Drumming Connectivity

video by Paul Cassleman


Corporate and Community Team-Building Drum Circles

by internationally-acclaimed drummer and drum circle facilitator Harris Eisenstadt

Please contact harris at harriseisenstadt dot com for more information

To play a drum or drums.
To thump or tap rhythmically or continually.
To produce a booming, reverberating sound by beating wings, as certain birds do.
To summon by or as if by beating a drum.

The quality or condition of being connected or connective.
The ability to make and maintain a connection between two or more points.

Drumming Connectivity events are custom-designed to meet your company’s needs. Through close consultation we’ll work together to create the perfect team-building event for your group. We have facilitated team-building drum circles for large groups in the hundreds and intimate groups of just a handful. Our team-building workshops make connections between in-the-moment event-shaping in the drum circle and in the workplace.

Recent Clients:

Brooklyn Academy of Music
Carnegie Hall
The Halo Group, Inc.
IPREX Global Public Relations

 Drumming Connectivity workshops emphasize:

1. Listening to each other
Responding to each other
Holding musical conversations
Knowing when to lead and when to follow
Integrating Improvisation
8. Connecting drumming and workplace actions
Building and layering skills incrementally
Having fun

Recent Drumming Connectivity Event Plan:

1. Welcome, Opening Remarks                                            

2. Introductory Echo Rhythms                                          
- Drumline, 3-2 clave

3. Basic Hand Techniques   
- Why getting a good sound is important

4. Kpanlogo basic beat                                                    
- What does it mean to play in unison?

5. Intro call for Kpanlogo basic beat                            
-How do we know when to start?

6. Ending call for with basic beat                       
-How do we know when to stop?

7. Call and Response Dialogue               
- Verbal syllables to represent drum language.

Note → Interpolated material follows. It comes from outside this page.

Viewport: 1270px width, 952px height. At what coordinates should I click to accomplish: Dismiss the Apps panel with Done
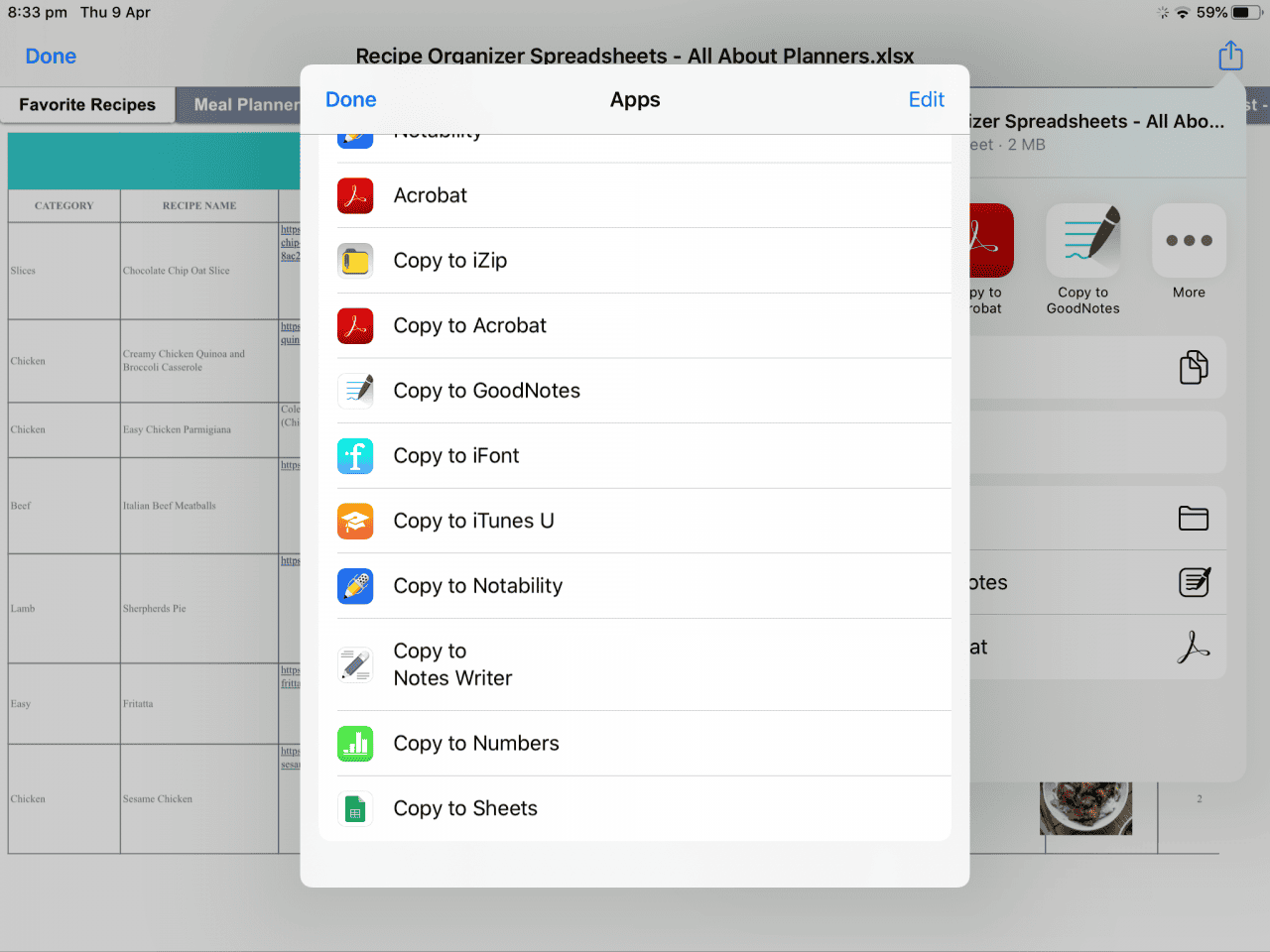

8. Warning call then Call & Response Dialogue  
-Recognizing and Acting on Warning signs

9. Polyrhythm (3/2 + basic beat)               
-Multi-tasking, “The tyranny of the bell”

10. Putting it all together                                 
- “Juggling all of your stakeholders”

11. Concluding remarks/comments/questions                                                      


Recent opening remarks from a Drumming Connectivity event:

Drumming and communication go hand in hand.

Drums in Africa are often used to communicate across long distances, provide the soundtrack to cultural rites of passage and celebrations, and provide sonic inspiration for daily work in the fields, cities, towns and villages.

The drumming we’ll do this morning will help foster an environment of cooperation and communication.

In the corporate world, the ability for people to connect on a personal level can be difficult due to both work demands and life obligations.

Technology in the workplace can actually impede meaningful interpersonal communication.  There may be iphone apps to simulate drum circles, but the fact is that real drumming is about real-time listening, interaction, and communication.

Drumming provides the perfect living metaphor for the kind of team building that will benefit your company. It is an ancient form of collaboration that demonstrates the sum of all parts is what makes the greatest rhythms possible.

Drumming gives people the ability to break out of the daily hustle while inciting goal-oriented, focused work in a non-confrontational and creative forum.

We’ll not only be creating music; we’ll be engaging our hearts, our minds, our endorphins, our muscles, indeed our whole beings.   

Drumming allows us each to creatively express our own role in the group, while illustrating that others are also valuable, no matter the instrument, job, skills or qualifications.

All members work together; all members must rely on each other to fulfill the rhythm’s fullest potential.

Drumming asks practitioners to listen closely, grow together and forge important interpersonal bonds.

The end goal of this event is to illustrate that each member has an integral part to play in the group’s overall success.